As with an illogical insistence on undefined “AI” or maps that mesh 6 different, barely related, subjective factors into a single dimensional score, these categorizations are unhelpful, and may even cause harm when a company is misclassified as a startup. Some organizations are so risk averse that they will not deal with any company that has wrongly been called a start-up, and others will choose that startup assuming it’s in early stages and going to get bigger and bigger over time (and they should contract with the winner before it gets big and its prices go up, assuming it will fill in the missing functionality that they want over time as more employees are added). But how big a company gets is not just a function of (more) time, it’s a function of what it offers, how much of the market can use what it offers, and how much the company can sell it for.
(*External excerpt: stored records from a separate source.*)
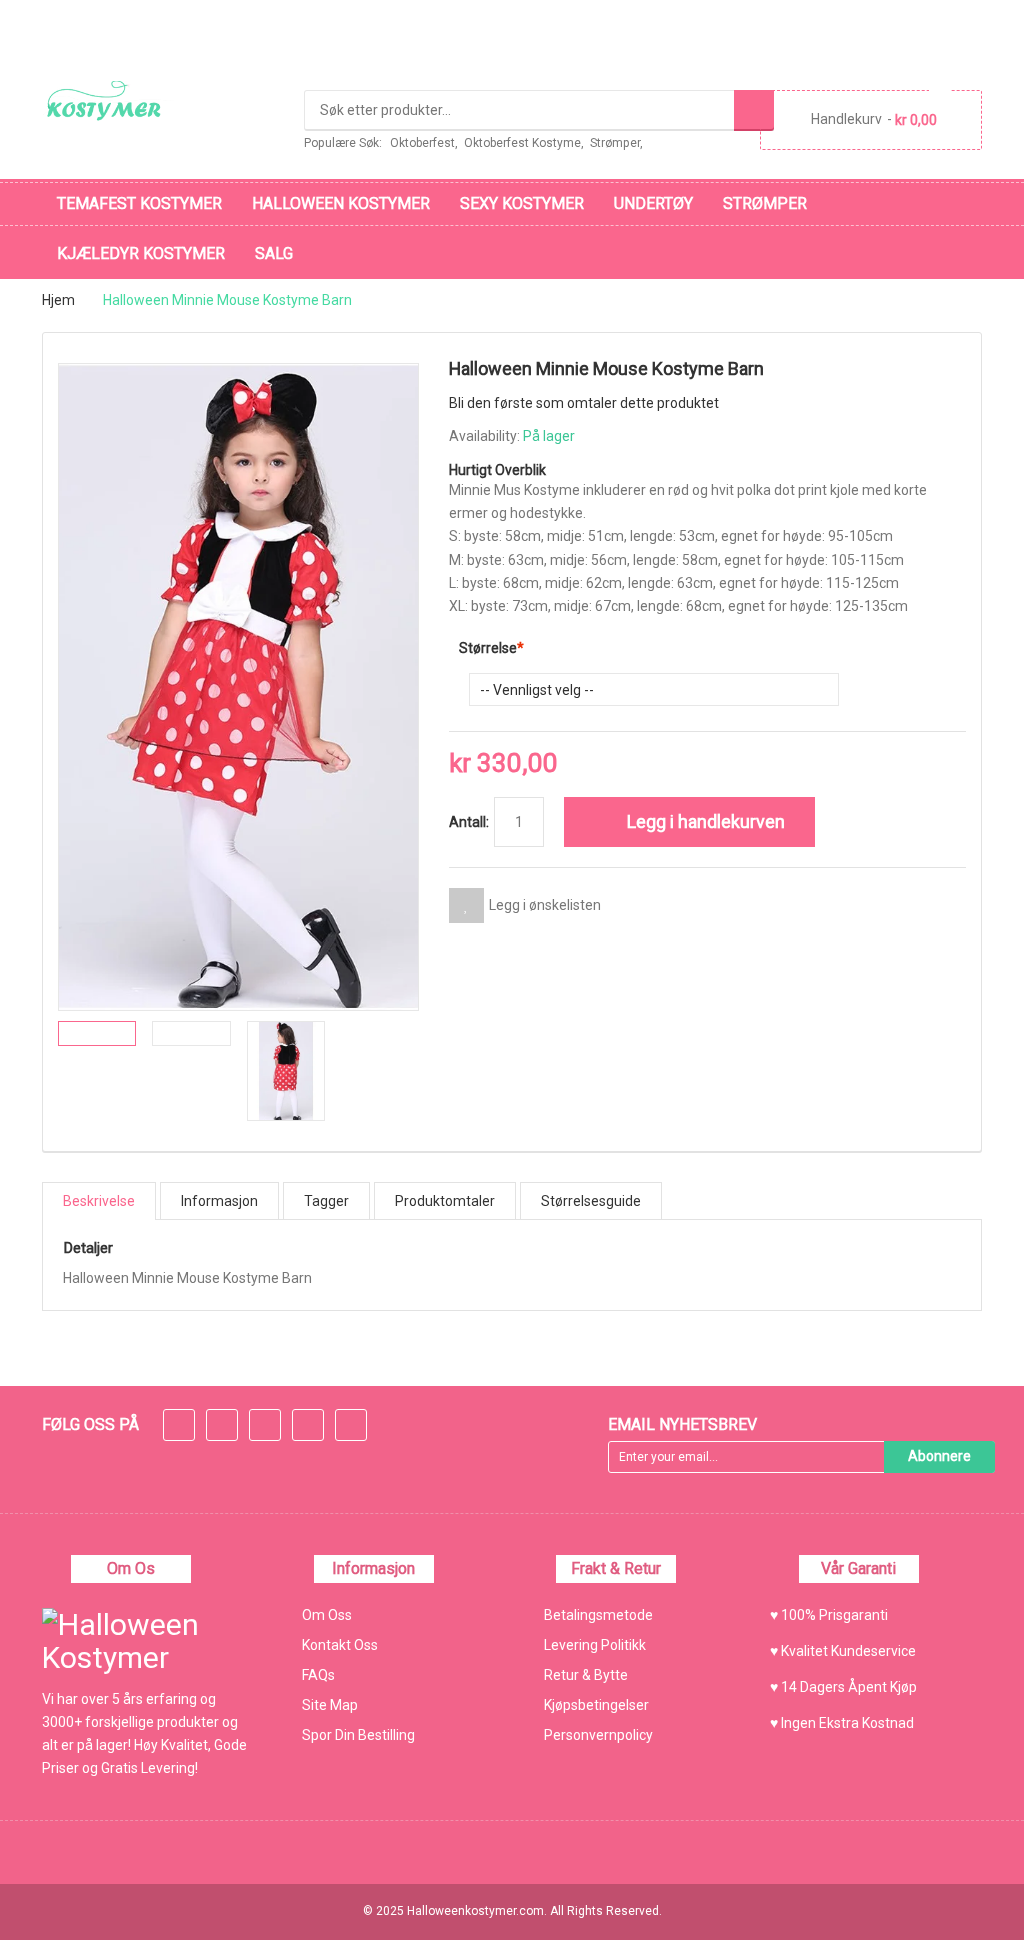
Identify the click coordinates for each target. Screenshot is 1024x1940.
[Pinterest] (351, 1427)
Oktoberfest (422, 143)
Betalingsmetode (598, 1615)
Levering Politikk (595, 1645)
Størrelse (488, 648)
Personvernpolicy (598, 1735)
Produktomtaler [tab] (445, 1201)
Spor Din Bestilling (358, 1735)
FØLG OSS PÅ (90, 1424)
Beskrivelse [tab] (99, 1201)
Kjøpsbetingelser (596, 1705)
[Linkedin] (308, 1427)
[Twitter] (222, 1427)
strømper (615, 143)
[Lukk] (762, 1894)
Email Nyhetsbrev (682, 1424)
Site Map (330, 1705)
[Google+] (265, 1427)
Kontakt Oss (340, 1645)
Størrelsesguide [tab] (591, 1201)
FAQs (318, 1675)
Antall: (469, 822)
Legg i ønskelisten (545, 905)
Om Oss (327, 1615)
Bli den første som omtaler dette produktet (584, 403)
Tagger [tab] (326, 1201)
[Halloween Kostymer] (108, 101)
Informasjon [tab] (219, 1201)
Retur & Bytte (586, 1675)
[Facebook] (179, 1427)
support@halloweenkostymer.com (171, 22)
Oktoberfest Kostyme (522, 143)
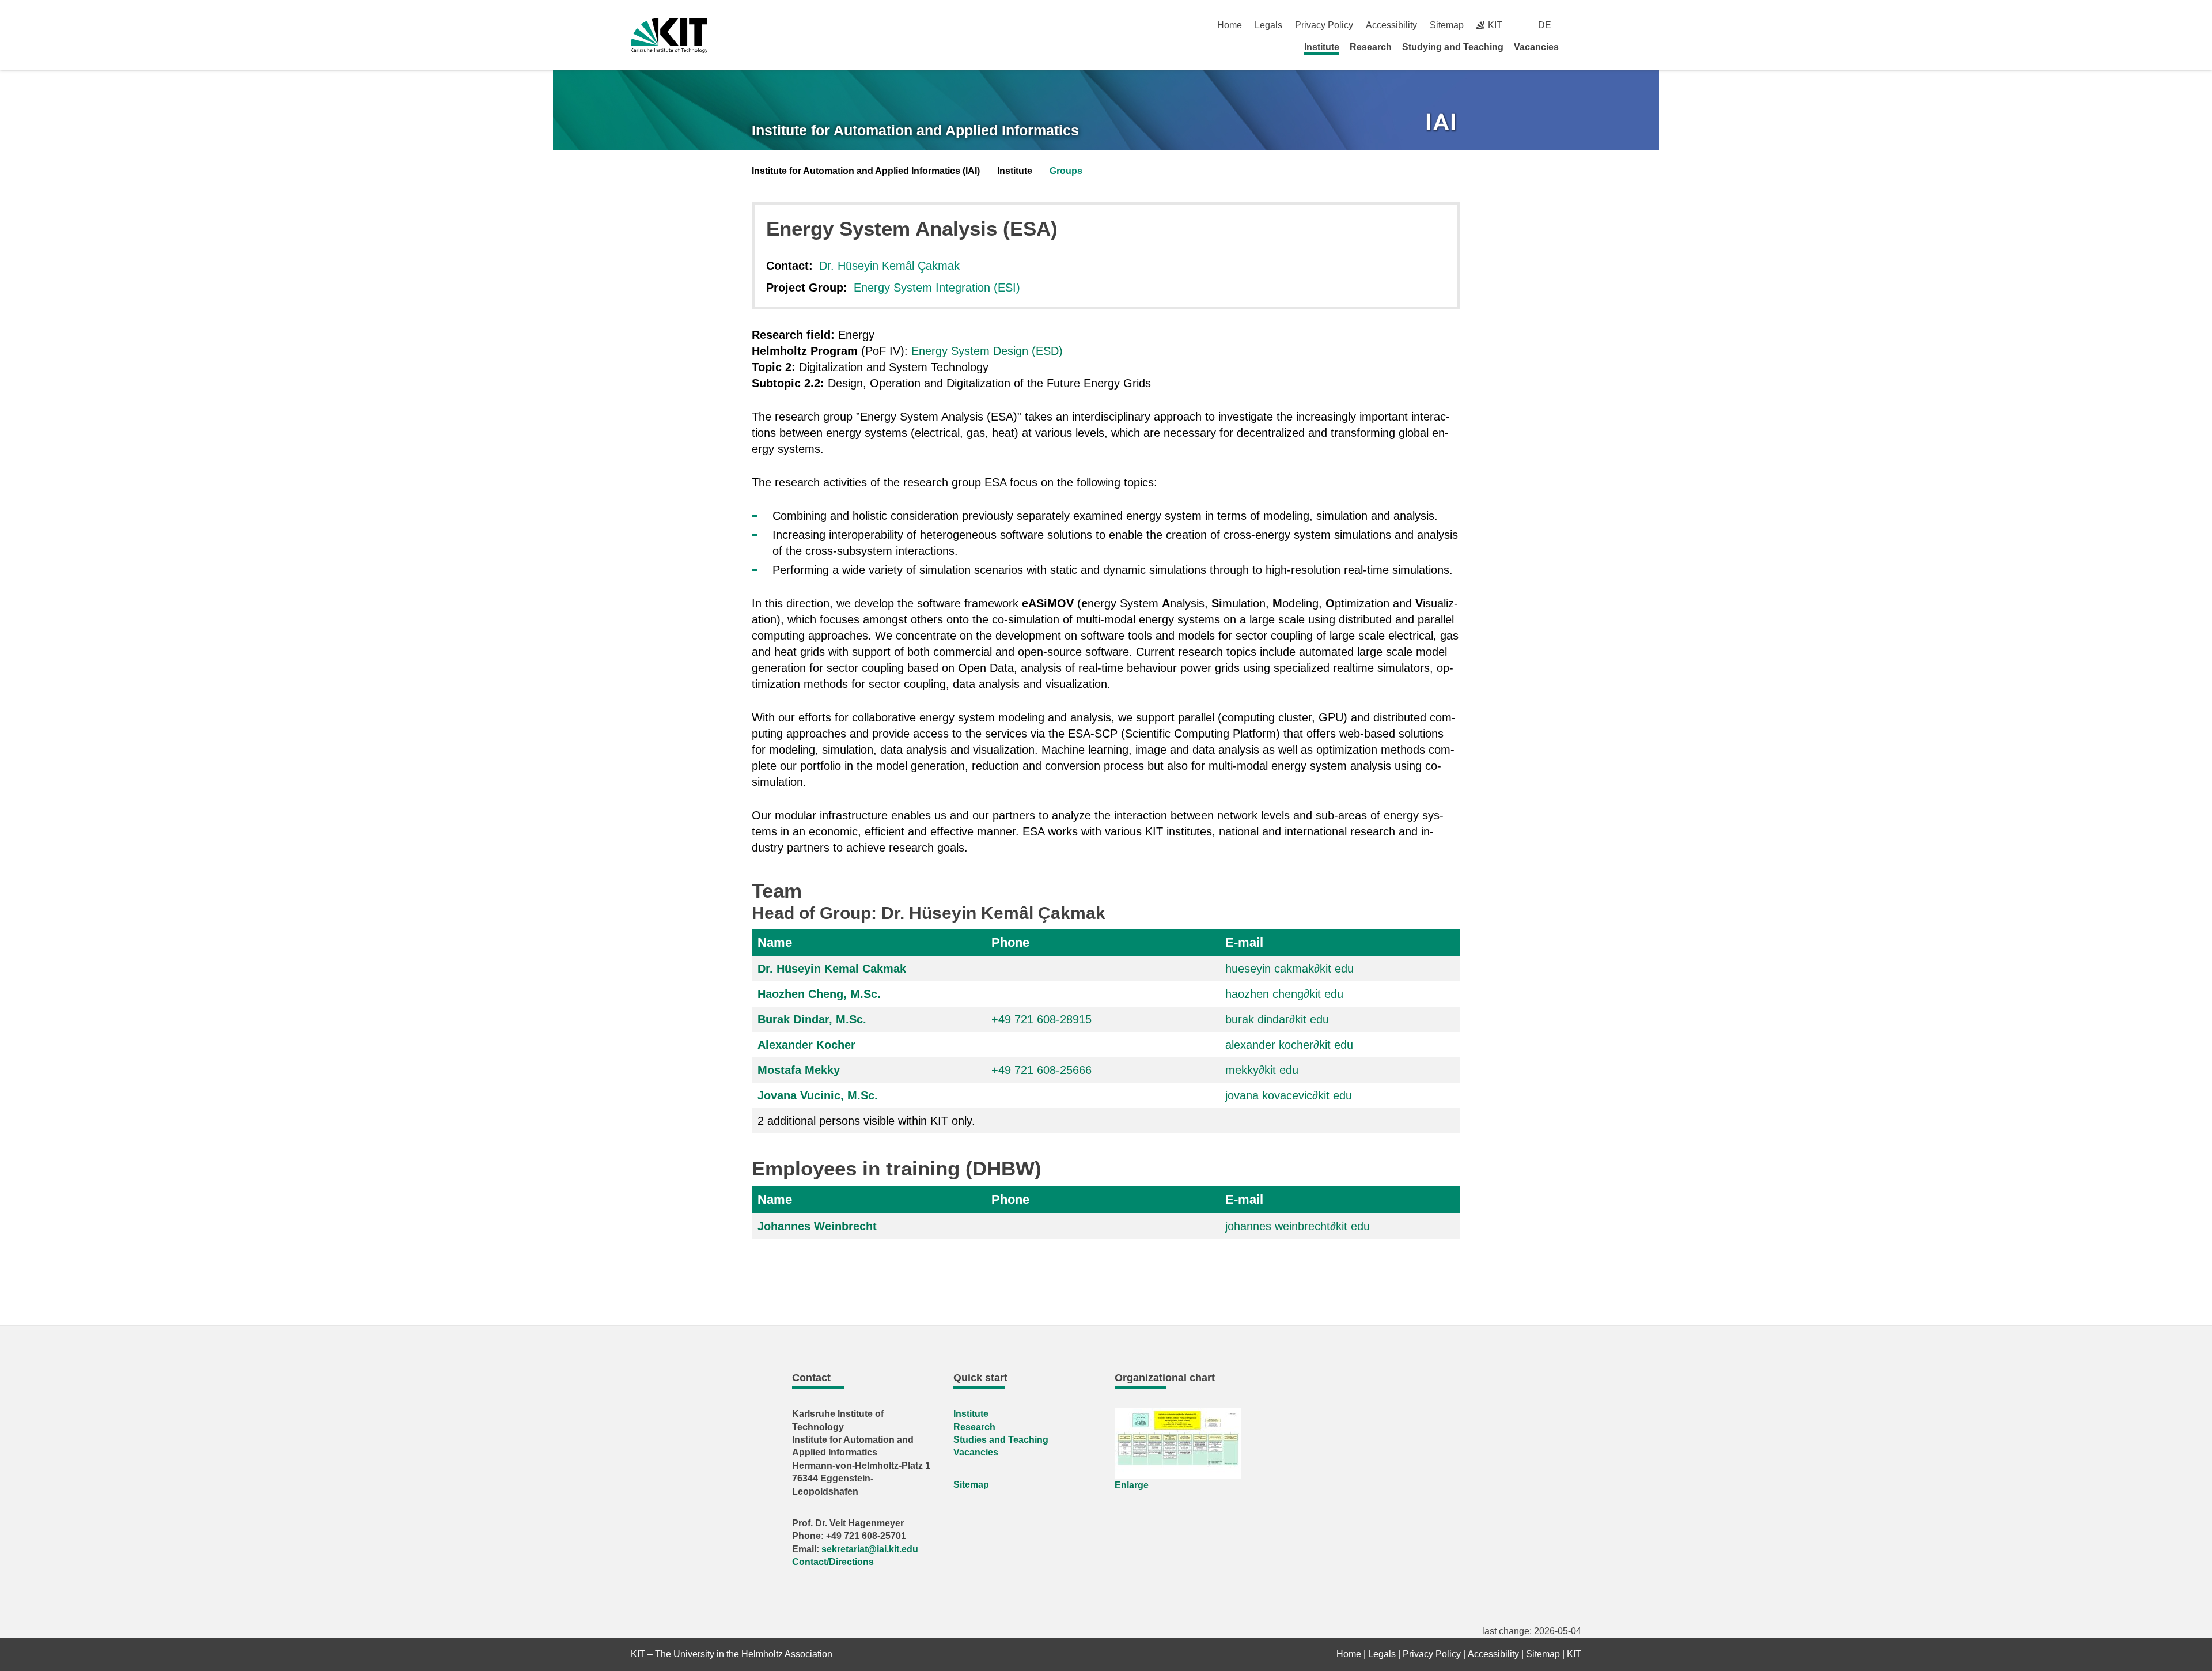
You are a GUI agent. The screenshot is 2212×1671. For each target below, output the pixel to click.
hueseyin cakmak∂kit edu (1289, 968)
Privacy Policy (1324, 25)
Some companies with niche offerings will never reach an arbitrary revenue threshold, and some with ultra efficient operations will never reach an arbitrary employee threshold, which means neither of these metrics (which are not part of the definition of startup) are an acceptable measure.
And it’s time for us independent analysts and consultants to say enough is enough — Procurement may not be the island of misfit toys anymore, but that doesn’t mean it’s still not relegated to the basement with the IT Crowd in many companies. Procurement’s not going to get its due, and the CPO is not going to have a seat at the big table, until we collectively start treating it with the professionalism it deserves.